China to install excess solar panel production, says CEOs
China may double its installations of solar panels this year, according to CEOs from two of the industry’s top five manufacturers.
In effect, the country wil absorbing excess production that depressed prices and margins in 2011.
Suntech Power Holdings Co. CEO Zhengrong Shi estimated the nation may add 4 gigawatts or more of panels, and Trina Solar Ltd. CEO Jifan Gao expects 5 gigawatts. That compares with about 2.2 gigawatts installed in the country in 2011, more than double the capacity of the average nuclear reactor in the U.S.
The cost of solar panels fell 47 percent last year as Chinese manufacturers led by Suntech boosted production, winning market share from Western rivals such as Q-Cells SE and First Solar Inc. With China’s government pushing to consolidate the industry, the remarks from
Shi and Gao suggest rising demand may support the biggest panel manufacturers.

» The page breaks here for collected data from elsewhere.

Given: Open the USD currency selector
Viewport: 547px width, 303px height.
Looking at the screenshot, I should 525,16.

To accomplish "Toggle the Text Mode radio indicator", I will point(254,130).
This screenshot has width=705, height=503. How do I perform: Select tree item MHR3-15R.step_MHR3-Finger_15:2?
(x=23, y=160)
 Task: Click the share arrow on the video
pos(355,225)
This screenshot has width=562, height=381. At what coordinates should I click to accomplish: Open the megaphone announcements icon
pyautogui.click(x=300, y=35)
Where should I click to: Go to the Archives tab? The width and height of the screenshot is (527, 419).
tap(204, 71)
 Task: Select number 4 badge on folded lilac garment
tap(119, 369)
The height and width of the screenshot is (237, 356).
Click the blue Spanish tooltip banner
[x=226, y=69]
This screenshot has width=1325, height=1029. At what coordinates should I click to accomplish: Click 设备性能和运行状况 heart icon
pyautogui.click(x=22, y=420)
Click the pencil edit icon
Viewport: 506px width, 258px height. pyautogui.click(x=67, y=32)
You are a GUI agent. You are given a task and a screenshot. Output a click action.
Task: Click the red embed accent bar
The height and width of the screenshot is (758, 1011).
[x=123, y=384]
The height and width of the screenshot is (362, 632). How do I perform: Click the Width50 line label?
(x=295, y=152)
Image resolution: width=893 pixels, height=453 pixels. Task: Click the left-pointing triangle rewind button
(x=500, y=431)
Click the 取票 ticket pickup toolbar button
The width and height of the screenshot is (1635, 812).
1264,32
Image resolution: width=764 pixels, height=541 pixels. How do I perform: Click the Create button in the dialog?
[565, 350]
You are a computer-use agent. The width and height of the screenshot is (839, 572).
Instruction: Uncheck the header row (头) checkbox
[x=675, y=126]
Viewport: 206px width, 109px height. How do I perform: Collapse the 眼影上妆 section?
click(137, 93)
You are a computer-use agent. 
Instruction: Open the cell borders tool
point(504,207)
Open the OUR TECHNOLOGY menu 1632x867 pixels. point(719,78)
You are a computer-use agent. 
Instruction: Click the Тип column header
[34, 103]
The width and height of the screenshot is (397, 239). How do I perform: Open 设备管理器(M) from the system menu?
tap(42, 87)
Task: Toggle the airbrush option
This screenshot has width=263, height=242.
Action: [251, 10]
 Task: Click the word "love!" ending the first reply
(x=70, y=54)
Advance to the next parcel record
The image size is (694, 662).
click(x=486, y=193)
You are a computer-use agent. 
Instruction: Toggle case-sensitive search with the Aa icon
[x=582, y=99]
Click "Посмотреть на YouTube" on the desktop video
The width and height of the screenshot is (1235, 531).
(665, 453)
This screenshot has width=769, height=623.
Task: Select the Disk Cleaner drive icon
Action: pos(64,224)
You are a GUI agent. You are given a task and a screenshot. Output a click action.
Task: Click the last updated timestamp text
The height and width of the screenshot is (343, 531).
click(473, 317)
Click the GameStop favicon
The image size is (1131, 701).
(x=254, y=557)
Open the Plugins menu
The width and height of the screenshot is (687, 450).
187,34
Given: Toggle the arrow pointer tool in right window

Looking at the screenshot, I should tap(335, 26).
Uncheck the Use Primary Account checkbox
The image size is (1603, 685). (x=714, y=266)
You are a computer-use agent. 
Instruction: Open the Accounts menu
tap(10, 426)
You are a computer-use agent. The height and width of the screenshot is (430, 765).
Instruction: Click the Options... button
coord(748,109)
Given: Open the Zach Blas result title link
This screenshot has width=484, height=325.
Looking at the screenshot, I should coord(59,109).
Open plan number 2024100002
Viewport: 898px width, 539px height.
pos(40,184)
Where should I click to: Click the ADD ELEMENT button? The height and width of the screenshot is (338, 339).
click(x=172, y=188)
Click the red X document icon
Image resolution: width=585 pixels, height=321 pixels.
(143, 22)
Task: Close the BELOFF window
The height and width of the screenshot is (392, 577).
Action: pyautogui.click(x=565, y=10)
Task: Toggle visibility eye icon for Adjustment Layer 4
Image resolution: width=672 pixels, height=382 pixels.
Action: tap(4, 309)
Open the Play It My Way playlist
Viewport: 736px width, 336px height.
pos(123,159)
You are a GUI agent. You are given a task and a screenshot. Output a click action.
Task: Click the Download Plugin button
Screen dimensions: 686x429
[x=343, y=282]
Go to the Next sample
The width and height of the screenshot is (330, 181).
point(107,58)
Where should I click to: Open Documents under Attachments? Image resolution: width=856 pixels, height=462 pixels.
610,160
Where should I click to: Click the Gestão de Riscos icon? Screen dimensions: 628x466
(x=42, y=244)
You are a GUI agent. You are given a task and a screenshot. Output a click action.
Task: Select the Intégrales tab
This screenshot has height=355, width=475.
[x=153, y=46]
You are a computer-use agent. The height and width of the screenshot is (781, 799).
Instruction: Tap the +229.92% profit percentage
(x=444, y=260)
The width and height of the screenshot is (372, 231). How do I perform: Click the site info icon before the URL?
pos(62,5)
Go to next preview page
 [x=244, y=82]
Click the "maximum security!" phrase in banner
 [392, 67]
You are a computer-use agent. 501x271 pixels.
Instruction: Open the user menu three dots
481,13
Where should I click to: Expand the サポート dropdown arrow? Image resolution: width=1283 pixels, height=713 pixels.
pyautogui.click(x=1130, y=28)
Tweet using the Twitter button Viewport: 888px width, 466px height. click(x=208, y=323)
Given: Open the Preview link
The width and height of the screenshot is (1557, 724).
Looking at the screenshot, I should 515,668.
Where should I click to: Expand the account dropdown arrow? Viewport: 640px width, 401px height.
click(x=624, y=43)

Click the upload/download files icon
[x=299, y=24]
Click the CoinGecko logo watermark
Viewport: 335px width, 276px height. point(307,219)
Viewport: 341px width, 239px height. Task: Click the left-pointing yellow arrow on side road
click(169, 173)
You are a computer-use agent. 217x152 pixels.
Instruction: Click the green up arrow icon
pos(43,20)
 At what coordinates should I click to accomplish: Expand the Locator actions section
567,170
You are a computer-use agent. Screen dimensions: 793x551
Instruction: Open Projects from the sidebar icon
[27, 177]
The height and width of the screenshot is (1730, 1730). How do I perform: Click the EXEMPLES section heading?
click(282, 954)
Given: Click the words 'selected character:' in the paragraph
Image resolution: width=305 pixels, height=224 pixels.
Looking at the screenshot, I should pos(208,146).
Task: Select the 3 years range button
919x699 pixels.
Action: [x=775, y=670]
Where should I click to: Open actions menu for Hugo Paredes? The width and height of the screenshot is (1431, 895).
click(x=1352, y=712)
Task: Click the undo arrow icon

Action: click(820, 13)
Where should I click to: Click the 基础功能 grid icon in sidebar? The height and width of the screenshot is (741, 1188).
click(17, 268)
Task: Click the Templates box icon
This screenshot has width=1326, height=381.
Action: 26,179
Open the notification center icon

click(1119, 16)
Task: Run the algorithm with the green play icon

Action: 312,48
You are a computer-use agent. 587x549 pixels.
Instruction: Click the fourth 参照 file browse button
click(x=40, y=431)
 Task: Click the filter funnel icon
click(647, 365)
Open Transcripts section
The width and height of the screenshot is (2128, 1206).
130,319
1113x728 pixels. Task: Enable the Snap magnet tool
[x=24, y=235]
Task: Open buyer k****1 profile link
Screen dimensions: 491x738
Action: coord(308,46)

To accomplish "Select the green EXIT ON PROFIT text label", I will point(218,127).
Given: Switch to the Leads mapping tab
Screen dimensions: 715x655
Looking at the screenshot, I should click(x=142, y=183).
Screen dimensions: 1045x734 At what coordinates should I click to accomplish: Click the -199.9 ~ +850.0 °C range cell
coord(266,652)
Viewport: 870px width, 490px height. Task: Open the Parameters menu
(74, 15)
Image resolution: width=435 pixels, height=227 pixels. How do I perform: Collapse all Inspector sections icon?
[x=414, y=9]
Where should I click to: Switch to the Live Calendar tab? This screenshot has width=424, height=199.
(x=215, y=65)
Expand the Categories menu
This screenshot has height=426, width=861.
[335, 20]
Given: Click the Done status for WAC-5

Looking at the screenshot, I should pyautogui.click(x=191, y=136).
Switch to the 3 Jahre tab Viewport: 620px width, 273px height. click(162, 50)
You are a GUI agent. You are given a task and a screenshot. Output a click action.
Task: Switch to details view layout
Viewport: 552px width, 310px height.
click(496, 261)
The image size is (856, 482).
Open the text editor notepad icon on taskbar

“It’s a huge market,” Gao said through an interpreter in an interview at the World Economic
Forum’s annual meeting in Davos, Switzerland. “Excellent companies with good technology,
balance sheets and also brands will win out. A lot of companies without those advantages
will be taken away.”
Suntech’s view shows that growing demand in China may also drive a solar recovery this year.
Jenny Chase, head of solar analysis at New Energy Finance, said the forecasts assume China will meet and not surpass the government’s target to have 15 gigawatts of solar capacity by 2015. The estimates from Suntech and Trina suggest that China, like Germany, Spain and Italy, may have trouble keeping a lid on installations once developers start understanding how subsidies will apply to their projects.
China, the manufacturing hub for seven of the eight biggest solar panel makers, until 2010 accounted for less than 3 percent of the market for photovoltaics, with 490 megawatts installed. Installations more than quadrupled last year.
Shi of Suntech said China’s market was “exciting” and the market there this year could be “4 gigawatts or more.” Suntech is the biggest supplier of solar photovoltaic panels, and Trina is the fifth largest.